Of course sceptics have noted that a vaccine for any type of coronavirus has never been previously achieved, so why should SARS-Cov-2 be any different? According to Dr Griffin, this line of thinking is actually the result of a few misconceptions.
“With the common cold, obviously the number of people that get that is very high, but that’s a mixture of coronaviruses, it’s not just one, and the impact of those is fairly mild,” he said. “The mortality directly associated with those cold viruses is incalculable — so the return on investment, the motivation for people to devote their careers scientifically to those viruses, but moreover the ability to get funding for those, it just would never happen.
“The other thing that people talk about is that we didn’t get a vaccine for SARS in the early 2000s. And the main thing there is that the magnitude of that outbreak was very different. We didn’t even have 8000 cases, and that outbreak was controlled through good infection control and hygiene practices.
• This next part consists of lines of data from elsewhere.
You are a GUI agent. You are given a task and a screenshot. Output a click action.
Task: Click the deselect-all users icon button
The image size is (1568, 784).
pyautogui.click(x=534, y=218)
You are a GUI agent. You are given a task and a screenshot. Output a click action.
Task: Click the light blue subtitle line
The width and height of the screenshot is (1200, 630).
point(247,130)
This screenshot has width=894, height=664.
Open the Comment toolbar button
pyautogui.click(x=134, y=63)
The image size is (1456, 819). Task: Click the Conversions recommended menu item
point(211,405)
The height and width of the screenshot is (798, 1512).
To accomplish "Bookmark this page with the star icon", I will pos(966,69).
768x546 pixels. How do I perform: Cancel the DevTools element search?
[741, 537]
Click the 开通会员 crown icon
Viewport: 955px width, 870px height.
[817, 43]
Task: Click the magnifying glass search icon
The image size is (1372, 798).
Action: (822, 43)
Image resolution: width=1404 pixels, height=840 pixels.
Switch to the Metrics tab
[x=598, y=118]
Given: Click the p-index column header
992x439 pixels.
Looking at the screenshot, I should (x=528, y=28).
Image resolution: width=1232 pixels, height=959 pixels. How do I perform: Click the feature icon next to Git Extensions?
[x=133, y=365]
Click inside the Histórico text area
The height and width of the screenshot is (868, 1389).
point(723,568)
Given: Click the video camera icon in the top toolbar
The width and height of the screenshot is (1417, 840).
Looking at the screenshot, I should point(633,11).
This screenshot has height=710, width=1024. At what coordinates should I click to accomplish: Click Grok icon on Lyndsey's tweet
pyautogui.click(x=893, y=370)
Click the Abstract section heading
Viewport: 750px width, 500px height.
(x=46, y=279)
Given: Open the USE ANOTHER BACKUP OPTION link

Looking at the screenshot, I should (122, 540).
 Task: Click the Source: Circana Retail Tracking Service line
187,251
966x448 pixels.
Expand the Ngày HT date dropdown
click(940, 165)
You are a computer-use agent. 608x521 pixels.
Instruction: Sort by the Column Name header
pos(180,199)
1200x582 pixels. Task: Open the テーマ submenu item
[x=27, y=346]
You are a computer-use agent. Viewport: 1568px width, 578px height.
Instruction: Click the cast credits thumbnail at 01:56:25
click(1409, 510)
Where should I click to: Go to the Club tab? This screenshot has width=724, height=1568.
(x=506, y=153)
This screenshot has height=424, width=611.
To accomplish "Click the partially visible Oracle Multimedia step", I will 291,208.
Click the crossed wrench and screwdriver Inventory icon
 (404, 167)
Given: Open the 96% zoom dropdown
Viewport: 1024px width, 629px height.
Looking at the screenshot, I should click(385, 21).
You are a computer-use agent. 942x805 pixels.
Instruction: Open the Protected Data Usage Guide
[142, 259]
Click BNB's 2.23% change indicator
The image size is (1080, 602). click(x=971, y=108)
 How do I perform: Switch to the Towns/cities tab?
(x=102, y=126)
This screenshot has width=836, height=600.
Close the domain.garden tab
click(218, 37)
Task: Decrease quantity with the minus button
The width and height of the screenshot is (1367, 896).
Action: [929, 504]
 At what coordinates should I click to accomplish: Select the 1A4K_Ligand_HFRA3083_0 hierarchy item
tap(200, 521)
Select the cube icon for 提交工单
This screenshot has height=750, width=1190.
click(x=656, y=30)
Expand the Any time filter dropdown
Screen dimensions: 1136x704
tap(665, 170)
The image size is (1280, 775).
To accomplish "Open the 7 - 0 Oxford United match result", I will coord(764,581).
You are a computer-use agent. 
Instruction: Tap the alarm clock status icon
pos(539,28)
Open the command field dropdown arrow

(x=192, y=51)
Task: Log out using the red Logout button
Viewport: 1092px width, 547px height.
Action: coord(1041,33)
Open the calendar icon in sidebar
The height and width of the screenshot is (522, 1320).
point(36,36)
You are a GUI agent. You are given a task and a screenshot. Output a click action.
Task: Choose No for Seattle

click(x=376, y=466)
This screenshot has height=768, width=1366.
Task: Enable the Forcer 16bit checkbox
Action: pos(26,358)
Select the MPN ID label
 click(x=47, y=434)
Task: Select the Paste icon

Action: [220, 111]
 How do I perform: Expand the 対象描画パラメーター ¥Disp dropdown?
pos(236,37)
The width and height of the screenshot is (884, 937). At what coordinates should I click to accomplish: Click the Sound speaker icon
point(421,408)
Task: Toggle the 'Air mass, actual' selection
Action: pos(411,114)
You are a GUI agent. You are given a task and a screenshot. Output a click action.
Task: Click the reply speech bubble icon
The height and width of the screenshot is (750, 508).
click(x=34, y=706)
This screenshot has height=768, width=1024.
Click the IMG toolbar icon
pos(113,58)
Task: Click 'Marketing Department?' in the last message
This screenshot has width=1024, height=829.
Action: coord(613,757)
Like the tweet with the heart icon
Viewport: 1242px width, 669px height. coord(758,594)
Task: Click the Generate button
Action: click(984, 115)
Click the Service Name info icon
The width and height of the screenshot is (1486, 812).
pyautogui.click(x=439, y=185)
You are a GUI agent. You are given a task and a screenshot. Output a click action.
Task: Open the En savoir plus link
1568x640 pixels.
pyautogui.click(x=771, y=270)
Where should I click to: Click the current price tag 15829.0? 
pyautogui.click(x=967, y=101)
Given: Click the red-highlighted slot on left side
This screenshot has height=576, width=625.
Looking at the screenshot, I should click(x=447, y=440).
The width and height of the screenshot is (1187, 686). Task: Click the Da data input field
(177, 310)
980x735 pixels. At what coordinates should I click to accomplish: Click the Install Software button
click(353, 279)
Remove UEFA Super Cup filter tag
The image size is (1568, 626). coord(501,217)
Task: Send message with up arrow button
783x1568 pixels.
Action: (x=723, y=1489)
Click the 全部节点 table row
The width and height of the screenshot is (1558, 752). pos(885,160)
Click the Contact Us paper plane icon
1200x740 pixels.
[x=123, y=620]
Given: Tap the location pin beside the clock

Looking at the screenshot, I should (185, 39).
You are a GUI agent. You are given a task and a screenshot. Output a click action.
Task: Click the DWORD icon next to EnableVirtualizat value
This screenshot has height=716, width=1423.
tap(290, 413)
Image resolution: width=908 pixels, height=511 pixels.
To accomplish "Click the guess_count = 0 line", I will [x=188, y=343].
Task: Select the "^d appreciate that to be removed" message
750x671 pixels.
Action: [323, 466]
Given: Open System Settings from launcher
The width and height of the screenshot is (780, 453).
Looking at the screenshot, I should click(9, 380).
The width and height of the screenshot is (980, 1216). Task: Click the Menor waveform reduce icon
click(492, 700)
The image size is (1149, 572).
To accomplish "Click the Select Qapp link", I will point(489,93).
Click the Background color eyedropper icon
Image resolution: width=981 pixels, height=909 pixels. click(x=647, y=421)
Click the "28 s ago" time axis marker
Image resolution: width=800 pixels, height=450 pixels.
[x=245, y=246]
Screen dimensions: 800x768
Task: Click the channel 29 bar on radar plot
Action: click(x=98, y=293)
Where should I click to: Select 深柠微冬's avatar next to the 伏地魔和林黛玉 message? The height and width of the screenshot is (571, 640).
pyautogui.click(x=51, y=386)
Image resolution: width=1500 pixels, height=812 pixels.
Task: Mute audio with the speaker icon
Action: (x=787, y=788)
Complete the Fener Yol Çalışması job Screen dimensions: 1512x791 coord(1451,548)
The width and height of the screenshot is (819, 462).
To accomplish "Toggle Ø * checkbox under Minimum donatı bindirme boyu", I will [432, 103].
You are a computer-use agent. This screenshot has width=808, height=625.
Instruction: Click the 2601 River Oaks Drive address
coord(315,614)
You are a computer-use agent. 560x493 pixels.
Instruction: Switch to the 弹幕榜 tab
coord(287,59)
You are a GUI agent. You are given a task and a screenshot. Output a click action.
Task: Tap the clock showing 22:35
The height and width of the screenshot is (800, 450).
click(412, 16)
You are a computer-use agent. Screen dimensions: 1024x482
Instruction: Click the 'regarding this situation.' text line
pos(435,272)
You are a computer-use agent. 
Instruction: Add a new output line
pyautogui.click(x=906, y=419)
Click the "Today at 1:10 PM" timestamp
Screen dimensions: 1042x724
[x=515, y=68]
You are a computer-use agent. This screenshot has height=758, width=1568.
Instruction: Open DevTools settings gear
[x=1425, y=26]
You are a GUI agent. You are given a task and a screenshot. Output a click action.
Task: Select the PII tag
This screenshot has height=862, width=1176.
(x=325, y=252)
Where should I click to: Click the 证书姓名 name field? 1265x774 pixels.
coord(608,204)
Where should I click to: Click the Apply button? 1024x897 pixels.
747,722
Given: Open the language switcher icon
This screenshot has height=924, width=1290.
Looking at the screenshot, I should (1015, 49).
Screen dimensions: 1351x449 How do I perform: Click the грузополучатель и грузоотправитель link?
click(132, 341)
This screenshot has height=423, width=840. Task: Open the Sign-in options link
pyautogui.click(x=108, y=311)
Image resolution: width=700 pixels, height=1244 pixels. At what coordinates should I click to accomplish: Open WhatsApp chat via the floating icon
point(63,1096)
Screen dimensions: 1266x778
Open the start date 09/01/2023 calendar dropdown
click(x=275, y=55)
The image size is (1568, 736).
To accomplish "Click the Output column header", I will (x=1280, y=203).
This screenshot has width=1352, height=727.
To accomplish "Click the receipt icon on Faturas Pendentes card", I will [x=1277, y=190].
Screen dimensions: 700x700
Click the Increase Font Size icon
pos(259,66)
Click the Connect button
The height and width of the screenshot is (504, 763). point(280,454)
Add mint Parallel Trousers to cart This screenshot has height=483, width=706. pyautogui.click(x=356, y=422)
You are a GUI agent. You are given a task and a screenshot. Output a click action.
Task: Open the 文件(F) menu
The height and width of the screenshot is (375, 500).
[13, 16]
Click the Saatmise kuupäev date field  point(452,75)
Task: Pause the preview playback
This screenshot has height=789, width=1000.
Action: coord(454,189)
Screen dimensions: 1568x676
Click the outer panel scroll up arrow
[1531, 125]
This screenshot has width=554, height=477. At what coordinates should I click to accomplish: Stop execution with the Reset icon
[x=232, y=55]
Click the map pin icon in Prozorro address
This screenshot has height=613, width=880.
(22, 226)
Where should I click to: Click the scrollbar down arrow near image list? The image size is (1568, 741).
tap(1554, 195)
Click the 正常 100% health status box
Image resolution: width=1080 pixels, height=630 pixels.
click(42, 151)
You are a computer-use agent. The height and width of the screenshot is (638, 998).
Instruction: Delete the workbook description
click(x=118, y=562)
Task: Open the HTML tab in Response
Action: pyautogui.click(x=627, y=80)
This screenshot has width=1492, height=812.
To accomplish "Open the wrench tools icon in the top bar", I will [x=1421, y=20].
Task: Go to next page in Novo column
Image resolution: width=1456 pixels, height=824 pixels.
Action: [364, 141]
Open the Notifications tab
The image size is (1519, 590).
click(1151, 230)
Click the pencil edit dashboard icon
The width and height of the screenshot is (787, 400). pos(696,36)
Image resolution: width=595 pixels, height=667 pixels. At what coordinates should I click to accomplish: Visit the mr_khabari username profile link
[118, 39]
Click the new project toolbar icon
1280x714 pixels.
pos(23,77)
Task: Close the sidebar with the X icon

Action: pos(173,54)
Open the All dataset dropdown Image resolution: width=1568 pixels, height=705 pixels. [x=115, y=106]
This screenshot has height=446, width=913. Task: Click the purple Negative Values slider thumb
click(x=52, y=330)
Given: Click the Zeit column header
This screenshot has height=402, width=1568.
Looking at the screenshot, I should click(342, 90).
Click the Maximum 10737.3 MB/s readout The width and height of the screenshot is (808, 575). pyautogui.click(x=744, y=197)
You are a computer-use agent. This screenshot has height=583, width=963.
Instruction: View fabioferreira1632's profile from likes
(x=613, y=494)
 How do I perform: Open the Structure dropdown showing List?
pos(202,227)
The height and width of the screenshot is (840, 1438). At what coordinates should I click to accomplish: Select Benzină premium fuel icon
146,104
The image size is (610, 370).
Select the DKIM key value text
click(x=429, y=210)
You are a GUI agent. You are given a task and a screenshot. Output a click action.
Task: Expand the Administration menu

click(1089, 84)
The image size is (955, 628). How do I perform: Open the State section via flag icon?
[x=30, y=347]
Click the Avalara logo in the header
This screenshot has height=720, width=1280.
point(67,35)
So there were a lot of really good vaccine candidates that were developed, but again, the funding and ongoing support to continue that work when that virus was essentially eradicated didn’t lend itself to those vaccines making it all the way to market. In fact, a lot of those vaccines did look quite promising and have been the platform for a lot of our vaccine development for SARS-Cov-2.”
It’s clear that Dr Griffin is cautiously optimistic that a vaccine for COVID-19 is on the horizon, and perhaps even a bit closer to reality than the estimates suggest. Indeed, he claimed we don’t even need to aim for a “perfect” vaccine that provides lifelong immunity — something along the lines of the flu vaccine could be sufficient to start with, then scientists could refine it in time. And with around 13 vaccine candidates for COVID-19 in human trials at the time of writing — and Nucleus Network the only Phase 1 clinical trials specialist to conduct multiple COVID-19 studies simultaneously — there’s a small chance that one of those might be the key to ending this once-in-a-century pandemic.
“Even if one of those isn’t the candidate that’s taken forward to be the vaccine that’s used, every trial that’s done in humans gives us really important information upon which all the people developing vaccines will be able to use to improve the product,” Dr Griffin said. “So every human trial for vaccines is a really important step, and will help everybody else. So that’s why we’ll get there.”